Meeting up in the byways of Bergen, two of our committee members spurr memories of a famous kirk, a forgotten school and a fleeting musical reminiscence of the young Edvard Grieg’s schooldays.
Two of our committee members, both natives of Bergen, Johanne Grieg Kippenbroeck and Eva Tyson, took a trip down memory lane this autumn when they met up by Bergen’s Domkirke – the city’s old cathedral kirk and much-loved landmark dedicated to Norway’s eleventh century Saint Olaf.
Kirk, school and cannon ball
Domkirken – the kirk of the deanery – stands just a few minutes walk from Bergen’s harbour and famous Fisketorget or fish market. Set at an angle to King Oscar’s ‘gate’ (pronounced ‘gaht-ih’) and down from a street called Lille Øvregaten – a familiar-sounding placename to shoppers of Dundee’s ‘Overgate’ – the kirk overlooks a building the young Edvard Grieg once knew very well and would still recognise were he alive today.
That building, with its grand neoclassical façade, a contrast to the simple, ‘medieval’ belltower and cannon ball marked walls of its gentle neighbour Domkirken, was Grieg’s place of education – the school which shaped his boyhood years and memories.

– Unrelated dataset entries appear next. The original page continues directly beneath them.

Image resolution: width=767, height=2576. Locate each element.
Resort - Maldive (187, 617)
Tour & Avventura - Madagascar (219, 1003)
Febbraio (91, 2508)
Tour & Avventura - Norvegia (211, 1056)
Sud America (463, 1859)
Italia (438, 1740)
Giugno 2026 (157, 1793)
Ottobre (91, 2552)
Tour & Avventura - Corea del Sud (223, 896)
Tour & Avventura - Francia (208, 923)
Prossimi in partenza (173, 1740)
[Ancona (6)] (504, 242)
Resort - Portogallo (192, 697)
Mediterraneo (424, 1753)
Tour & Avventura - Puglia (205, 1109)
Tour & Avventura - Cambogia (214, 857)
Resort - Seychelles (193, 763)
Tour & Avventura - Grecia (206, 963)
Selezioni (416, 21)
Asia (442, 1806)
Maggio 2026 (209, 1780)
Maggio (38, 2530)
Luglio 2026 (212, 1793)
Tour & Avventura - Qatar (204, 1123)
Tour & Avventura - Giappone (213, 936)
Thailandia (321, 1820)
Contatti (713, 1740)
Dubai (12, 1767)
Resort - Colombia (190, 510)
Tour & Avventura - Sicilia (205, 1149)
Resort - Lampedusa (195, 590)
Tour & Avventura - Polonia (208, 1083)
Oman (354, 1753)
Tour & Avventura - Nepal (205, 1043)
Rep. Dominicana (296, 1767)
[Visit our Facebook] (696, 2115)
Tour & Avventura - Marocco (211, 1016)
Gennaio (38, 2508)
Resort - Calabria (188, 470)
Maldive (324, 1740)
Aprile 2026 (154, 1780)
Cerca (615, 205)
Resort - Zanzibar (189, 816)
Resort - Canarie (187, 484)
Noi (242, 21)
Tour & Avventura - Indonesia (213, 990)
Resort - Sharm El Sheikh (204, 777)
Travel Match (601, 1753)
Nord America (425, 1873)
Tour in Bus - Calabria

Whether or no Grieg loved the school – named after wealthy Bergen merchant Hans Tank and his wife, and constructed in 1855 – is another question! A less than keen pupil, Grieg was wont to wander on his way to its large-windowed classrooms. Shivering beneath a gushing roan pipe in the rain, so he might arrive soaked through and be sent home, was a favourite ploy!
Norway’s patron saint in song
But that was a long time ago – indeed, more than a century and a half since the young scholar Grieg, clutching a schoolbag stuffed with his first musical creations, announced to his teachers and classmates at ‘Tanks skole’ that he was going to be ‘a Composer!’.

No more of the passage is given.